O seguinte artigo busca tratar acerca do momento inicial republicano no Brasil, principalmente no meio intelectual, utilizando o conto ‘Urupês’, de Monteiro Lobato, grande literato do período e participante da então elite dotada do conhecimento à época, para abordar sobre as teorias raciais e como elas podem ser observadas a partir desta obra.

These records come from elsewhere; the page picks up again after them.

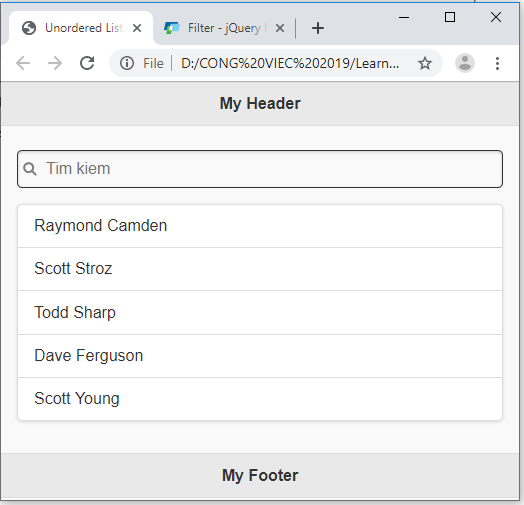Close the Filter - jQuery tab
The width and height of the screenshot is (524, 505).
[280, 28]
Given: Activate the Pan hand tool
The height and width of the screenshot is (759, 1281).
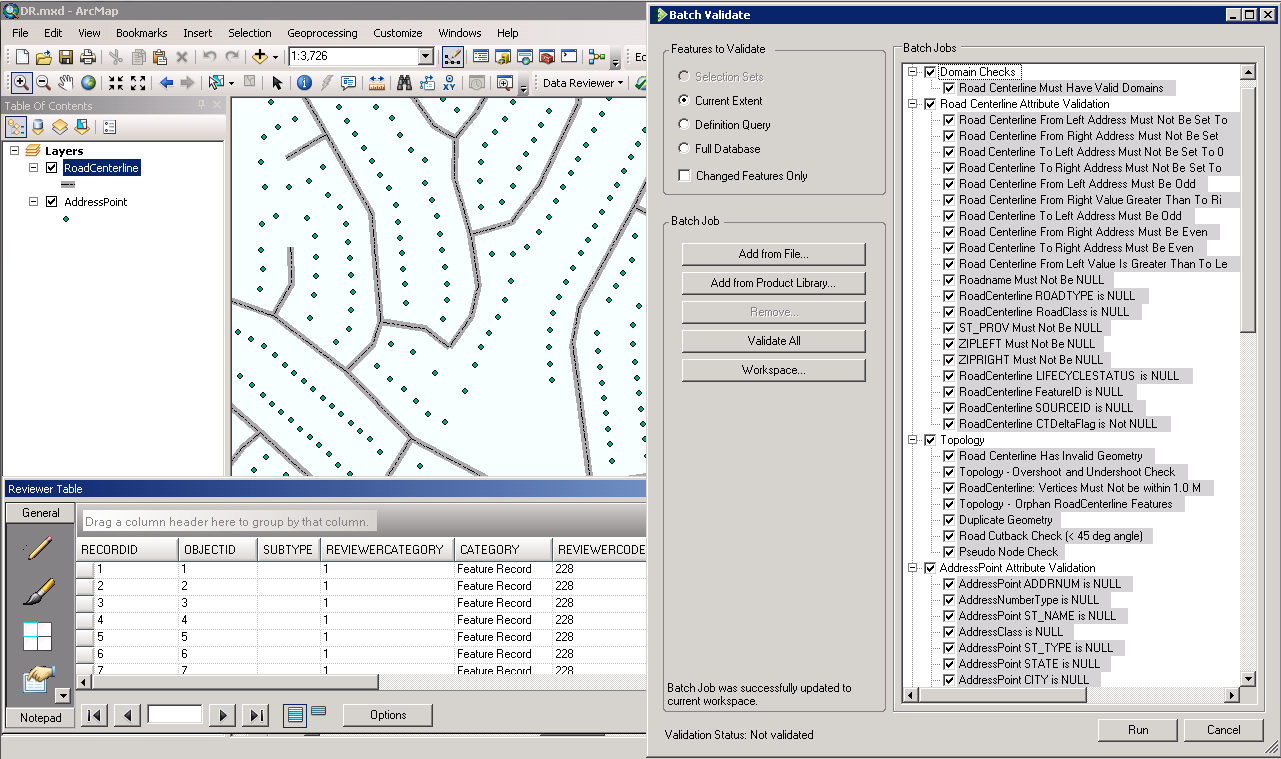Looking at the screenshot, I should [x=66, y=83].
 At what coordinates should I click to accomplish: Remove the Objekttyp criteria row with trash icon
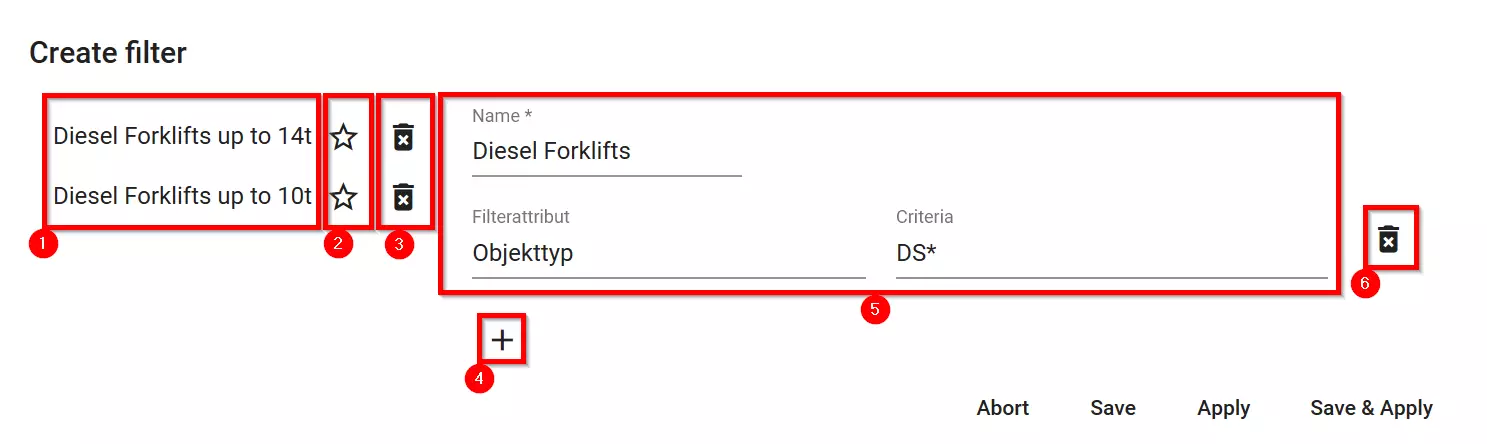[1388, 239]
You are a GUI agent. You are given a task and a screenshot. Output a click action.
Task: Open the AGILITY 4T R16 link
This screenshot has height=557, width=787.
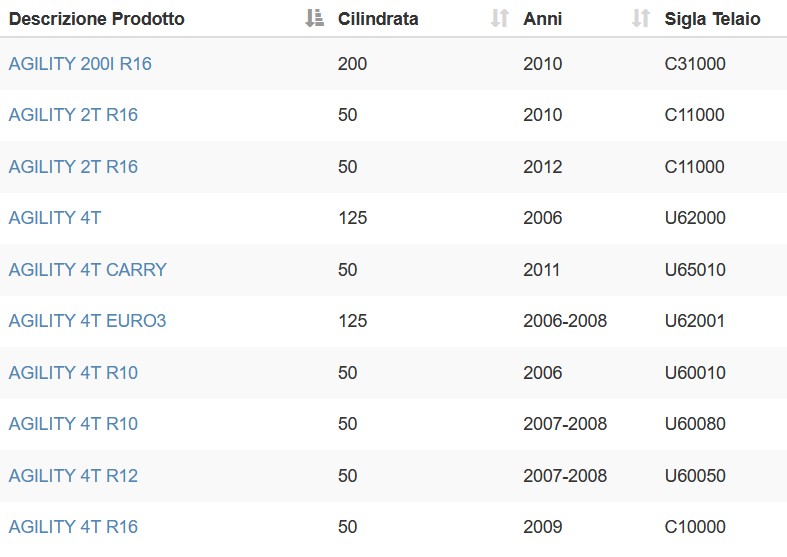(73, 526)
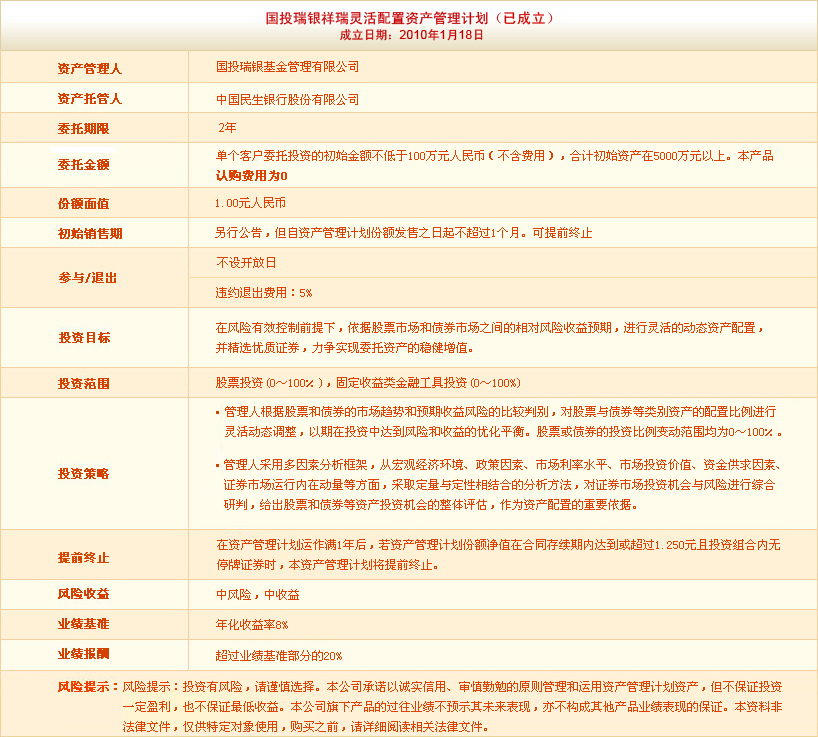
Task: Click the 投资策略 row label
Action: (83, 472)
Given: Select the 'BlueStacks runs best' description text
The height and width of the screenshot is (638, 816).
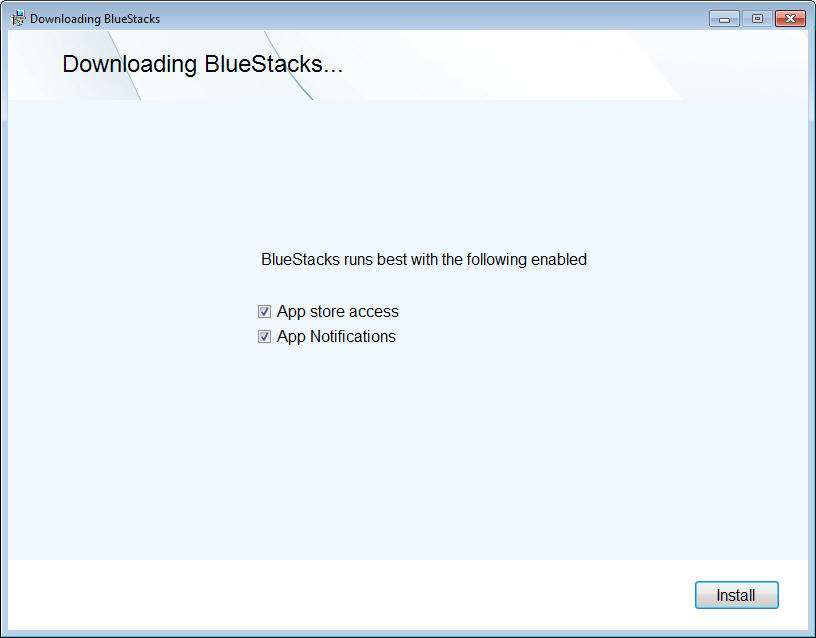Looking at the screenshot, I should [x=424, y=259].
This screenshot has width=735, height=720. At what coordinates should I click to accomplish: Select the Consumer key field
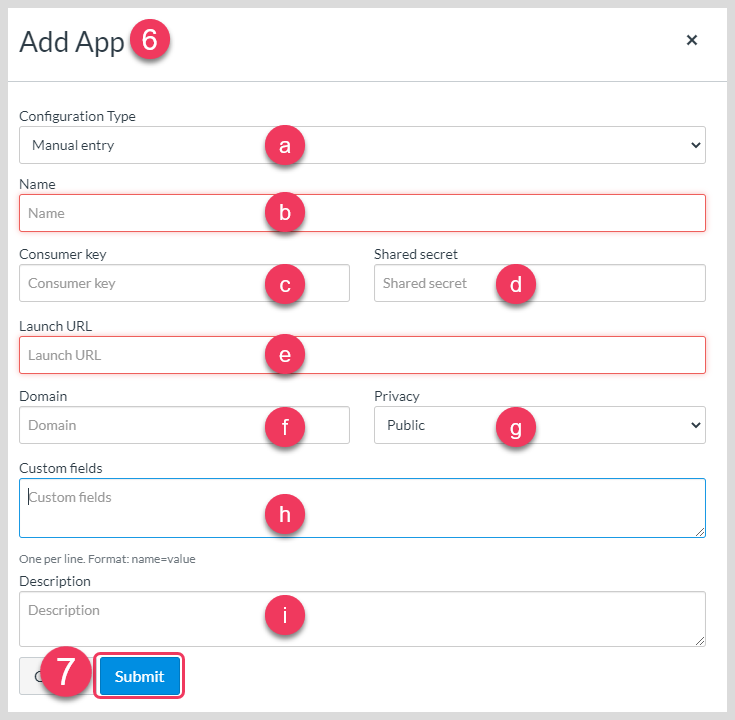184,283
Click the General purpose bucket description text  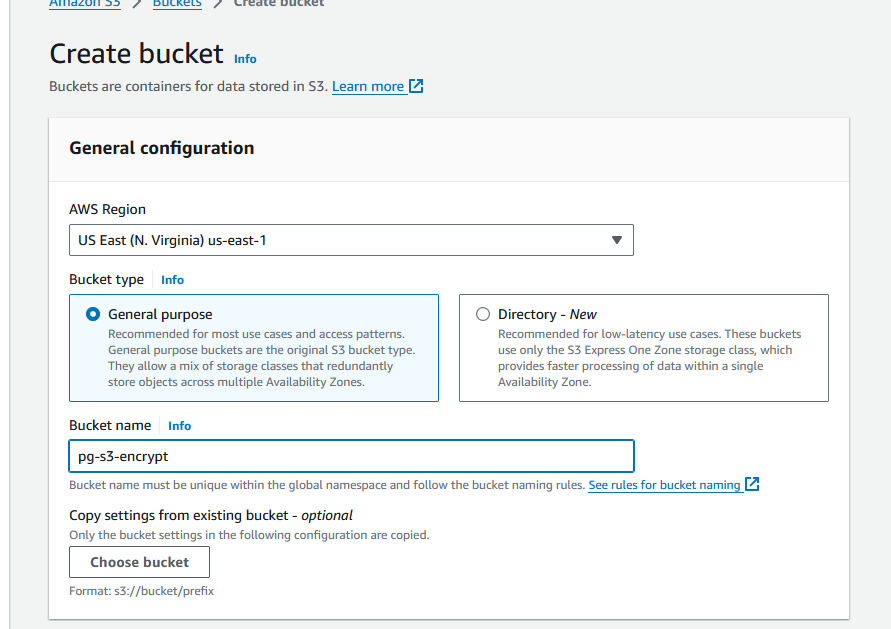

Além disso, esta análise objetiva observar também como o tempo ao qual Monteiro Lobato está inserido e os pensamentos presentes em seus espaços de convivência influenciam na escrita do autor e de que maneira seu personagem ‘Jeca Tatu’ é vinculado à ideia de ignorância, preguiça e incapacidade de desenvolver conhecimento ou mesmo entender; visões trazidas do autor principalmente por sua aversão ao seu personagem ‘mestiço/caboclo’. Diante dessas pontuações, este trabalho científico desenvolve o olhar do intelectual desse início da República brasileira e sua produção científica necessária para o desenvolvimento e modernização do país, além de destacar o compartilhamento das mesmas ideias advindas da Europa entre esses intelectuais, as quais reforçaram um caráter elitista e eugenista, baseando-se na manutenção da hierarquia social e racial no contexto brasileiro. Portanto, tal diálogo trata do conto de Monteiro Lobato e das próprias ideias empregadas por ele na obra como reflexo da sociedade desse momento histórico e de como a disseminação dessa visão negativa aos indivíduos que não pertenciam à elite branca do período resultou em consequências cujos efeitos ainda podem ser percebidos na atualidade.

Palavras-chave: Monteiro Lobato. Teorias raciais. Intelectuais do séc. XX. República brasileira.